Artificial Intelligence-Based Segmentation of Residual Tumor in Histopathology of Pancreatic Cancer after Neoadjuvant Treatment

Simple Summary The use of neoadjuvant therapy (NAT) in patients with pancreatic ductal adenocarcinoma (PDAC) is increasing. Objective quantification of the histopathological response to NAT may be used to guide adjuvant treatment and compare the efficacy of neoadjuvant regimens. However, current tumor response scoring (TRS) systems suffer from interobserver variability, originating from subjective definitions, the sometimes challenging histology, and response heterogeneity throughout the tumor bed. This study investigates if artificial intelligence-based segmentation of residual tumor burden in histopathology of PDAC after NAT may offer a more objective and reproducible TRS solution. Background: Histologic examination of resected pancreatic cancer after neoadjuvant therapy (NAT) is used to assess the effect of NAT and may guide the choice for adjuvant treatment.
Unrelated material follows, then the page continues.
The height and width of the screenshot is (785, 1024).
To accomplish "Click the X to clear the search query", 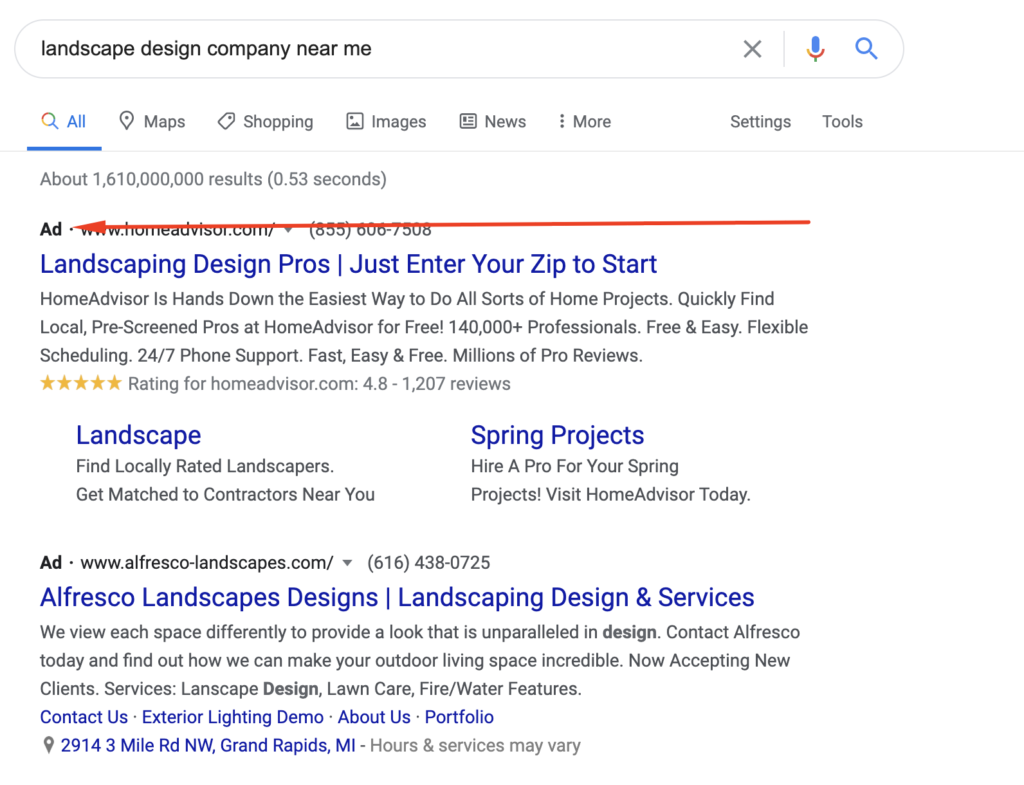I will tap(753, 47).
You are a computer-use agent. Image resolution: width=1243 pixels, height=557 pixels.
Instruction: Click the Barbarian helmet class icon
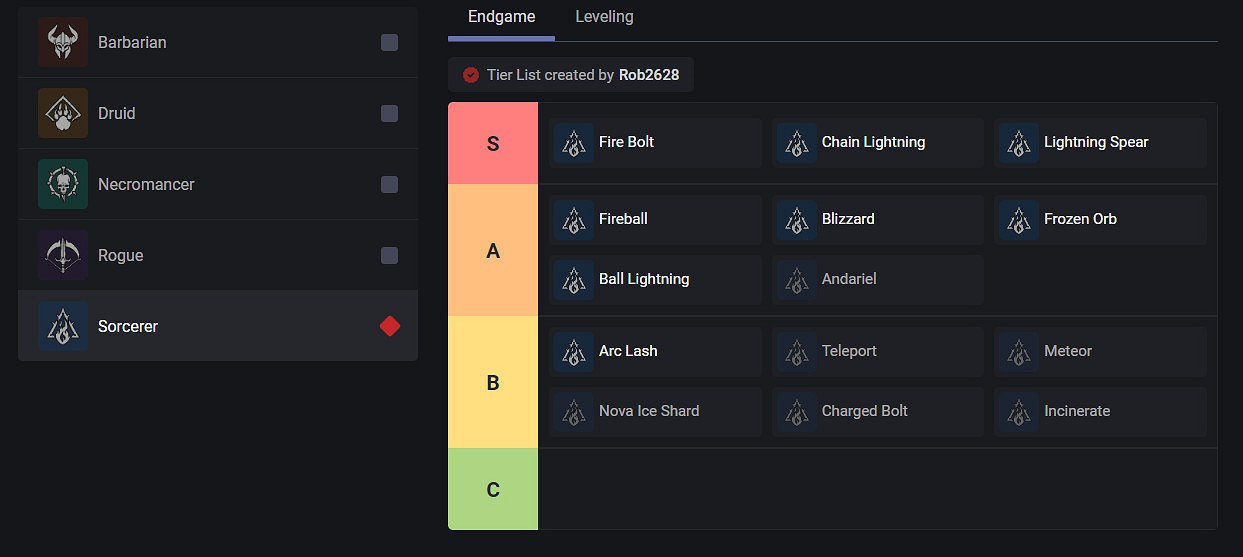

However, evaluating residual tumor burden in pancreatic cancer is challenging given tumor response heterogeneity and challenging histomorphology. Artificial intelligence techniques may offer a more reproducible approach. Methods: From 64 patients, one H & E-stained slide of resected pancreatic cancer after NAT was digitized. Three separate classes were manually outlined in each slide (i.e., tumor, normal ducts, and remaining epithelium). Corresponding segmentation masks and patches were generated and distributed over training, validation, and test sets. Modified U-nets with varying encoders were trained, and F1 scores were obtained to express segmentation accuracy. Results: The highest mean segmentation accuracy was obtained using modified U-nets with a DenseNet161 encoder. Tumor tissue was segmented with a high mean F1 score of 0.86, while the overall multiclass average F1 score was 0.82. Conclusions: This study shows that artificial intelligence-based assessment of residual tumor burden is feasible given the promising obtained F1 scores for tumor segmentation. This model could be developed into a tool for the objective evaluation of the response to NAT and may potentially guide the choice for adjuvant treatment.